外資系ファンドに勤務していた頃の失敗談です。
 ある時、大阪市内にある物件を売却する話がまとまり、決済を行うことになりました。
 社内ルール上、印鑑を社外に持ち出すことができないため、決済前日までに登記委任状その他の書類の捺印をすべて完了しておき、当日は押捺済みの書類を決済会場に持参することにしました。
 その当時には既に10年以上不動産取引に関わっていますので、必要書類は当然頭に入っていますし、前日に念入りに確認をした……つもりでした。
 決済当日。買主が少し遅れていたため、司法書士の先生に先に売主側の書類を渡してチェックを始めてもらいました。
 暫くして、
  「売主さん、すみません・・・」
  司法書士の先生が僕に声をかけてきました。
  「この印鑑証明書の会社名ですが、登記簿上の名称と違うようなのですが、社名変更をされたのですか?」
 そう言って僕に印鑑証明書を差し出してきました。
 何を寝ぼけたこと言っているの?と思いながら印鑑証明書をよく見ると…
 !!!!!
 そこに書かれている社名(商号)は全く別のSPCのものだったのです。ファンドは案件別にSPCを設立しており、しかも似たような名前のSPCが多く、取り違えてしまったのです。
 しかし、売主の印鑑証明書がなければ登記はできません。既に契約を締結しているわけですから、決済期日に登記書類を用意できないとなると、売主の契約違反ということになってしまいます。
 そこへ買主がやってきました。
 「申し訳ありません。これはすべて私の責任ですが、別の印鑑証明書を持ってきてしまいました。これから東京から印鑑証明書を持ってこさせますので、それまでお時間をください。」
 土下座する勢いでお願いしたところ、買主は決済時刻を午後に変更することを了承してくださいました。
 急いで東京にいる同僚に電話をして、印鑑証明書を大阪まで大至急届けてほしいと指示をしました。幸いすぐに対応してくれて、同僚は電話から40分後には新幹線に乗っていました。

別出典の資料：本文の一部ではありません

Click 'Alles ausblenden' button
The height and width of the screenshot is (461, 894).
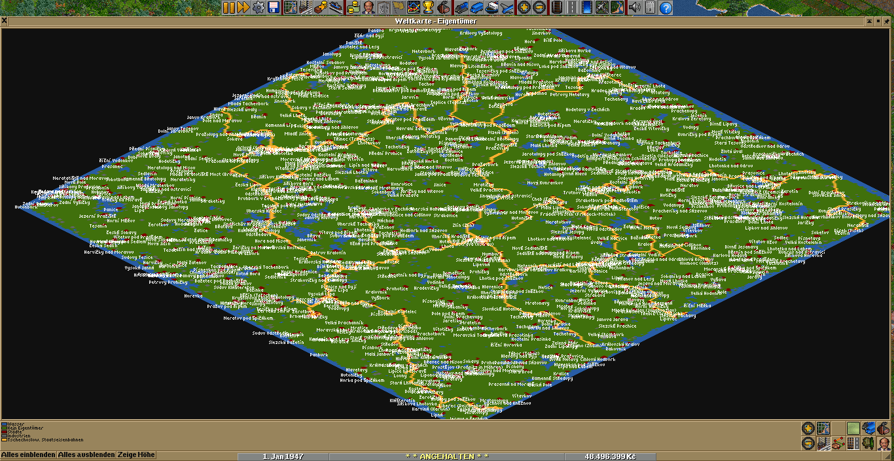86,455
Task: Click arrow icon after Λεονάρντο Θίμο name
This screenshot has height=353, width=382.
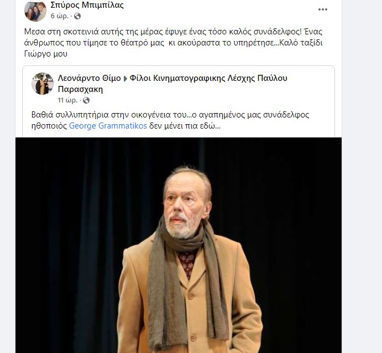Action: click(x=125, y=78)
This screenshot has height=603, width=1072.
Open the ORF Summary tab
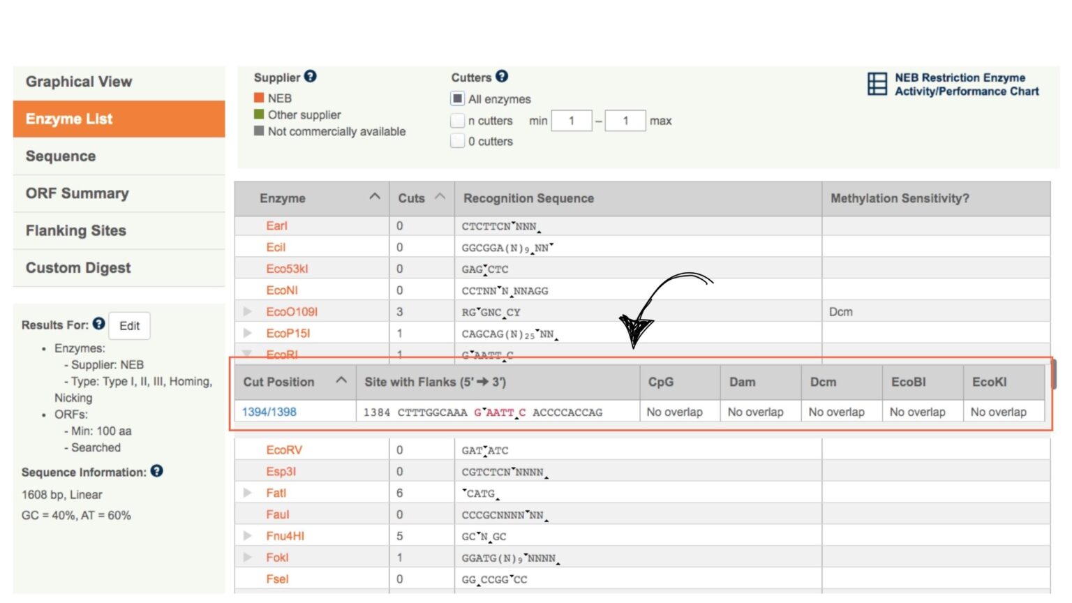click(x=77, y=193)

 とはいえ、東京→新大阪は「のぞみ」で約2時間30分かかります。さらに新大阪駅から決済場所までも30分程度はかかります。同僚は11時20分発の新幹線に乗ったので、新大阪に到着するのは13時50分頃になり、そこからタクシーで来たとしても14時半を過ぎるのは確実です。
 その時点で印鑑証明書を司法書士の先生が確認し、銀行に送金指示をかけたとしても当日中の着金確認ができない恐れがあります。
 そこで、仲介会社の担当者と司法書士の先生が新大阪から新幹線に乗り、名古屋で同僚と落ち合い、そこで印鑑証明書の確認をすることになりました。
 新大阪駅11時53分発の「のぞみ」に乗ると、名古屋には12時45分に到着します。一方同僚を乗せた東京発の新幹線は12時58分に名古屋に到着します。
 この時ほど時計の針の進み方が遅いと感じたことはありません。
 そして、午後1時。司法書士の先生から連絡が入りました。
  「今、印鑑証明書を受け取り、確かに間違いがないことを確認しました。」
 ほぼ同じタイミングで買主が決済会場に戻ってこられ、ただちに送金指示をかけていただきました。その30分後、会社から入金が確認できたとの連絡が入り、無事決済を終えることができました。
  あまりにも初歩的なミスで、こうして公の場に書くのは本当に恥ずかしいことですが、このときの失敗を教訓に、書類の確認を念入りに行うことを肝に銘じています。